[Source records]
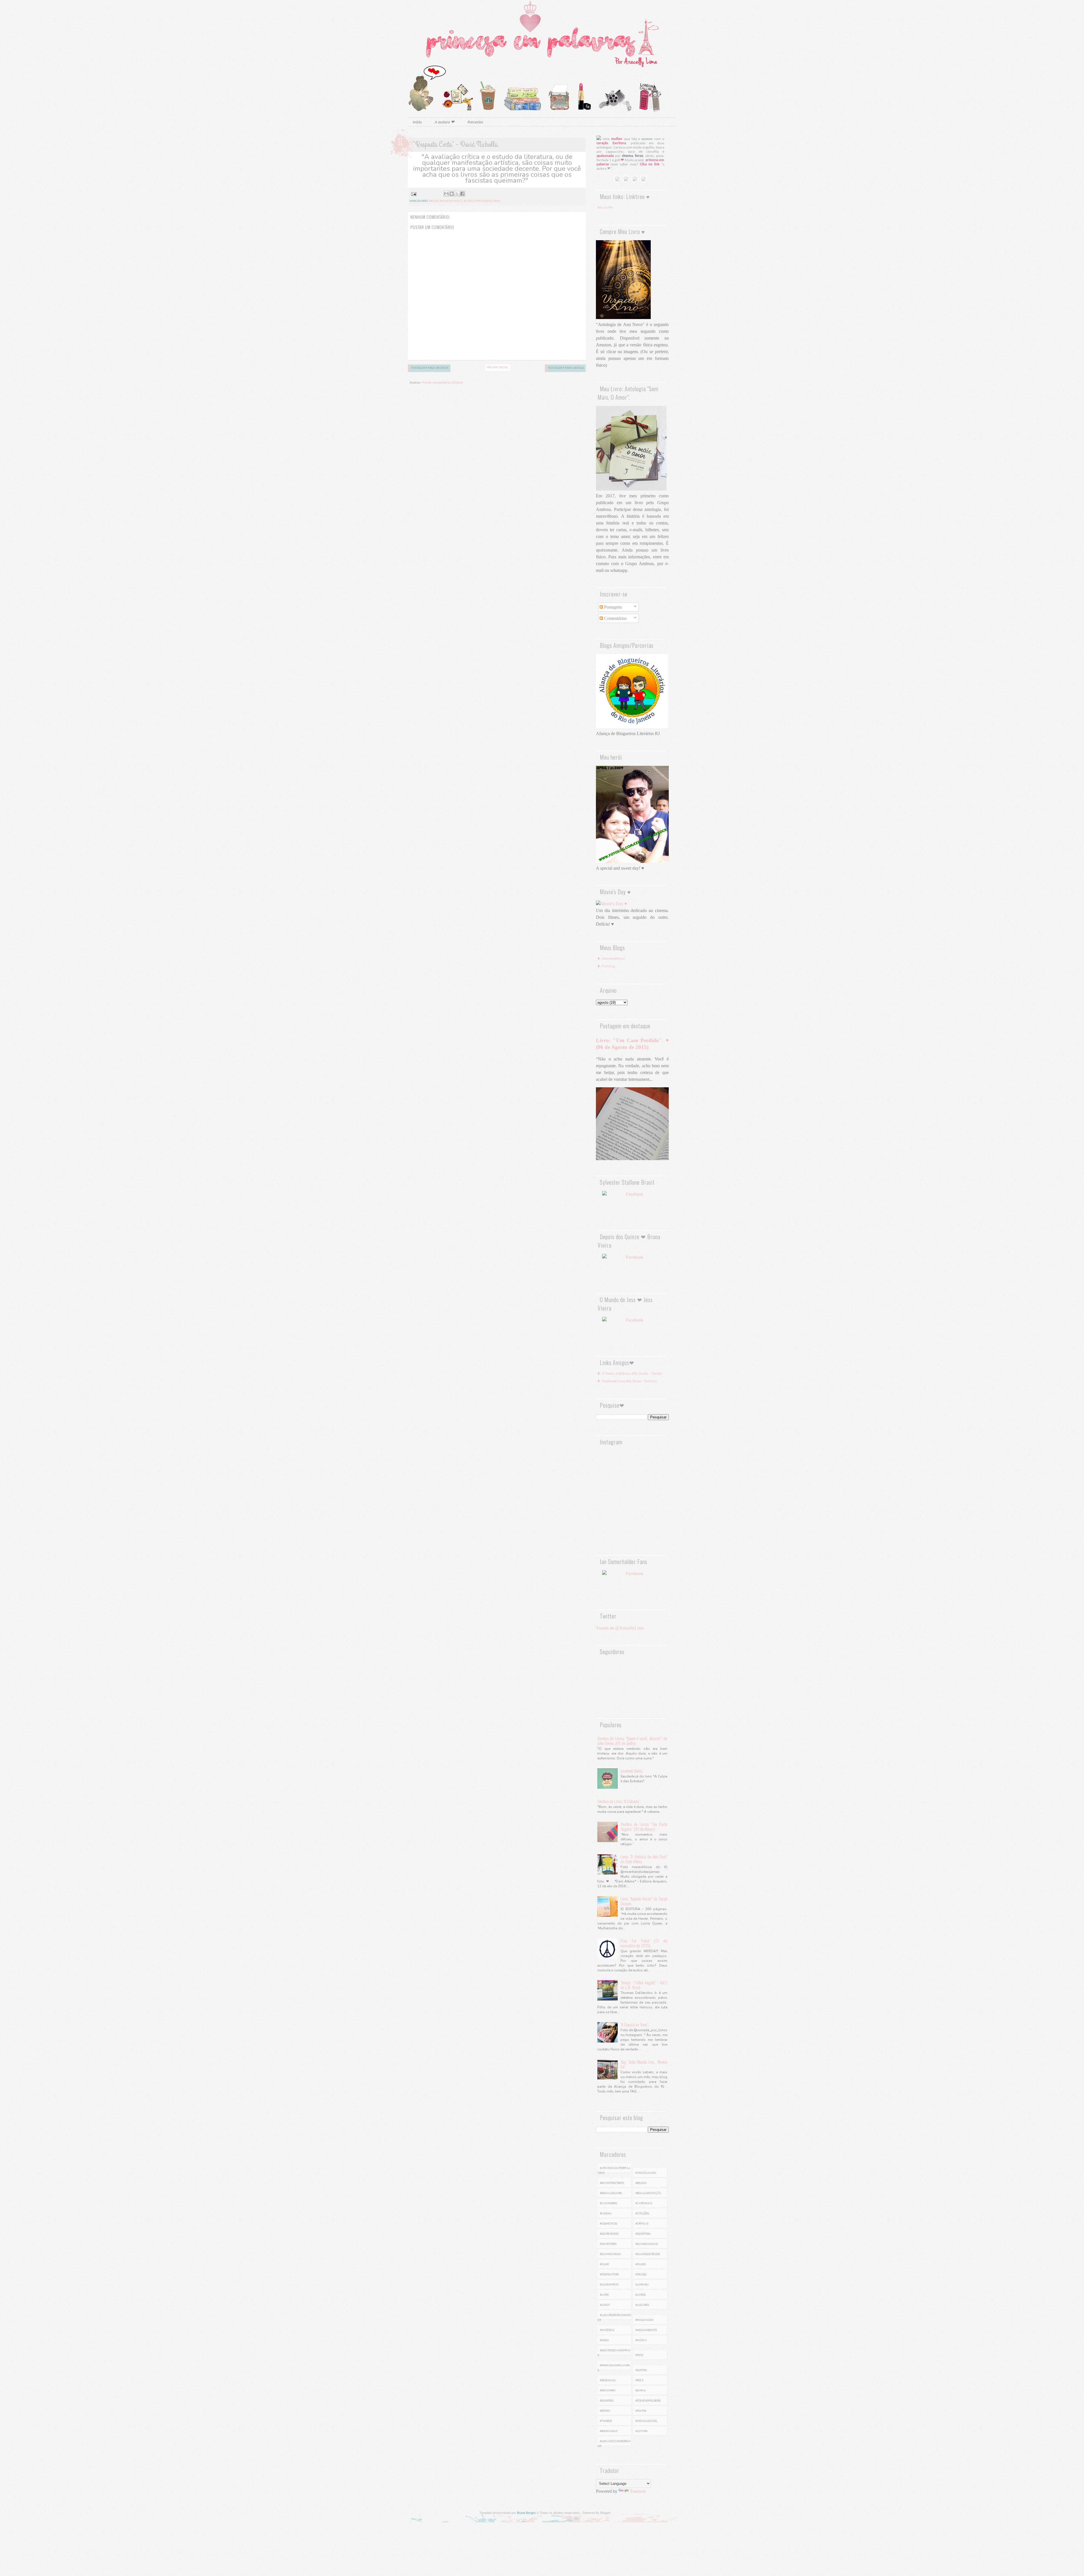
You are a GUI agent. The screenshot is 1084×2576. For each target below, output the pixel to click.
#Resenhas (607, 2380)
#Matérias (607, 2330)
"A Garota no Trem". (634, 2024)
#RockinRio (607, 2390)
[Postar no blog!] (451, 193)
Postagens (612, 607)
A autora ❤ (444, 122)
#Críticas (641, 2223)
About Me (605, 207)
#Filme (604, 2264)
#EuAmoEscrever (647, 2254)
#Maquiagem (644, 2320)
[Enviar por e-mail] (446, 193)
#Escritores (608, 2244)
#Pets (639, 2355)
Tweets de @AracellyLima (620, 1628)
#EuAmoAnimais (646, 2244)
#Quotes (641, 2370)
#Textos (640, 2411)
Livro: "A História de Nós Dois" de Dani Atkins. (643, 1858)
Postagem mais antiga (566, 368)
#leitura (641, 2431)
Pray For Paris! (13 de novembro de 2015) (643, 1943)
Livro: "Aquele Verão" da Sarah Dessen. (643, 1900)
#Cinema (606, 2213)
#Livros (640, 2295)
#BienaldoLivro (611, 2193)
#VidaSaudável (646, 2421)
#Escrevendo (609, 2234)
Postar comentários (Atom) (442, 382)
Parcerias (475, 122)
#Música (641, 2340)
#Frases (640, 2274)
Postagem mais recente (430, 368)
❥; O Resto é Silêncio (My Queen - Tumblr (630, 1373)
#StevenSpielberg (648, 2400)
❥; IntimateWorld (611, 958)
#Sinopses (606, 2400)
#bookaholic (609, 2431)
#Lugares (642, 2305)
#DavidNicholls (451, 201)
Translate (638, 2491)
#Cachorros (608, 2203)
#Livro (468, 201)
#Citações (642, 2213)
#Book (433, 201)
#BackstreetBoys (612, 2183)
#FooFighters (609, 2274)
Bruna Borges (526, 2512)
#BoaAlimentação (648, 2193)
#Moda (604, 2340)
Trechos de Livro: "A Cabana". (619, 1801)
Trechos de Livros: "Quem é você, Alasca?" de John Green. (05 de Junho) (632, 1740)
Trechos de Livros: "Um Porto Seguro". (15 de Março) (643, 1826)
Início (417, 122)
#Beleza (641, 2183)
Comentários (615, 618)
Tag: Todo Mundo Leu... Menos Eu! (643, 2064)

About this task:
Would you show every line in the data above that contains the string "Postagem"?

The completed task:
Postagem mais antiga (566, 368)
Postagem mais recente (430, 368)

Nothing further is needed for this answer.